Archive for the ‘Express 165’ Category

Renewable energy in the air & on the ground close the gap

Posted by Ken on April 23, 2012
Posted under Express 165

The cost of key renewable energy technologies is falling more rapidly than thought, with wind already competitive with fossil fuels in many major energy markets, and solar likely to achieve grid parity with conventional fuels on utility or wholesale costs in the second half of the decade, an HSBC study shows. A Qantas Airbus A330 flew within Australia this month powered by a biofuel derived from used cooking oil, split 50:50 with conventional jet fuel. Read More

By Giuseppe Tauriello  in The Advertiser  (13 April 2012):

QANTAS landed its first commercial flight using cooking oil at Adelaide Airport yesterday.

The Airbus A330 landed in Adelaide, from Sydney, about midday yesterday, powered by a biofuel derived from used cooking oil, split 50:50 with conventional jet fuel.

The fuel, produced by Dutch firm SkyNRG, powered one engine of the aircraft and has a life-cycle carbon footprint which is about 60 per cent smaller than that of conventional jet fuel.

Qantas chief executive Alan Joyce said finding a sustainably produced biofuel was an important step in confronting the major challenge of high fuel prices, and supported the aviation industry’s goal of being carbon neutral by 2020.

“The market view is that this price is likely to stay over $US100 per barrel in the medium term,” Mr Joyce said at Sydney Airport yesterday, ahead of the flight.

“We need to get ready for a future that is not based on traditional jet fuel or, frankly, we don’t have a future.”

Joanne Morgan was on board the historic QF1121 flight with her one-year old son Rhys. “I heard on the radio on the way to the airport that there was a flight leaving Sydney, the first flight to use the new fuel,” she said.

“It wasn’t until I got on the plane that they mentioned it and I was like – wow. During the flight they said they were using less fuel on one side of the plane. I was quite happy with the result.”

Qantas’s low-cost subsidiary Jetstar will use the same SkyNRG biofuel on a return trip between Melbourne and Hobart on April 19.

* _Short problem_:
According to the Qantas biofuel article, why did Alan Joyce consider finding a sustainably produced biofuel important? Answer in one to three sentences. The data after this point comes from a different source.

* _Data extract_:
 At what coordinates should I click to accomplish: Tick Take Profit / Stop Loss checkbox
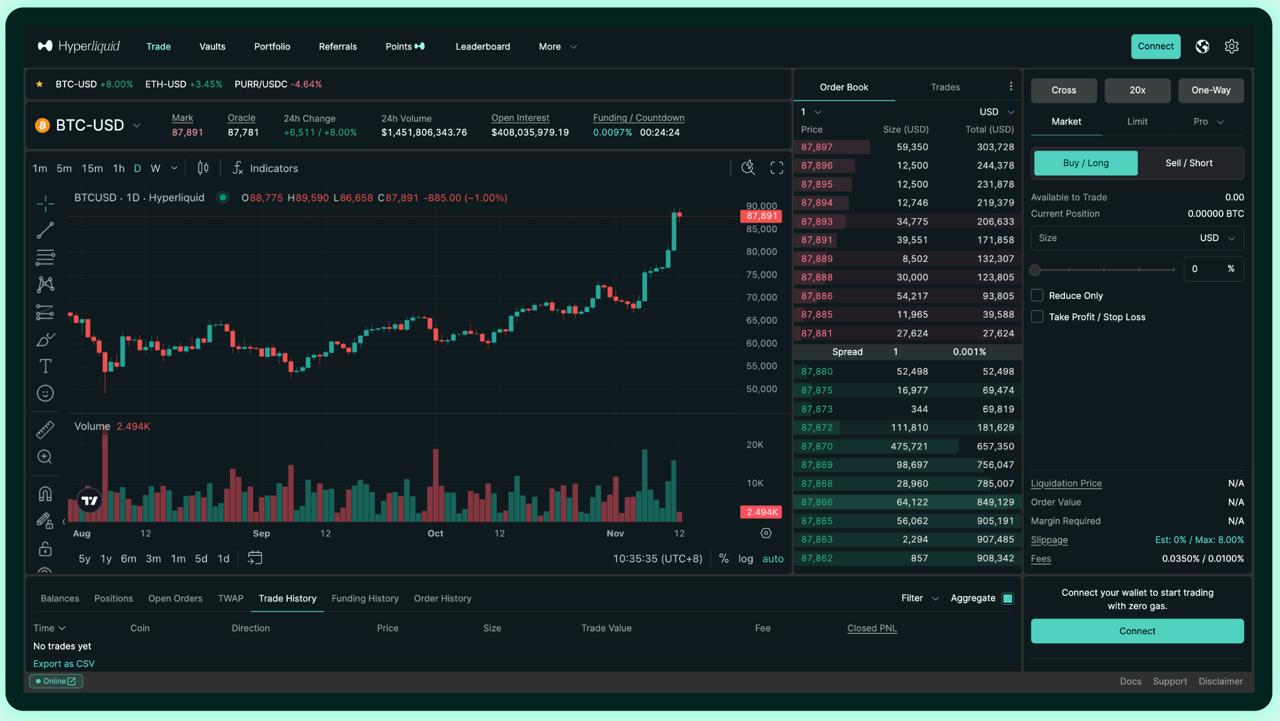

* _The reply_:
He called it an important step in confronting the major challenge of high fuel prices, which the market expects to stay above $US100 per barrel in the medium term. He also said it supported the aviation industry's goal of being carbon neutral by 2020, and that the industry must prepare for a future not based on traditional jet fuel or it has no future.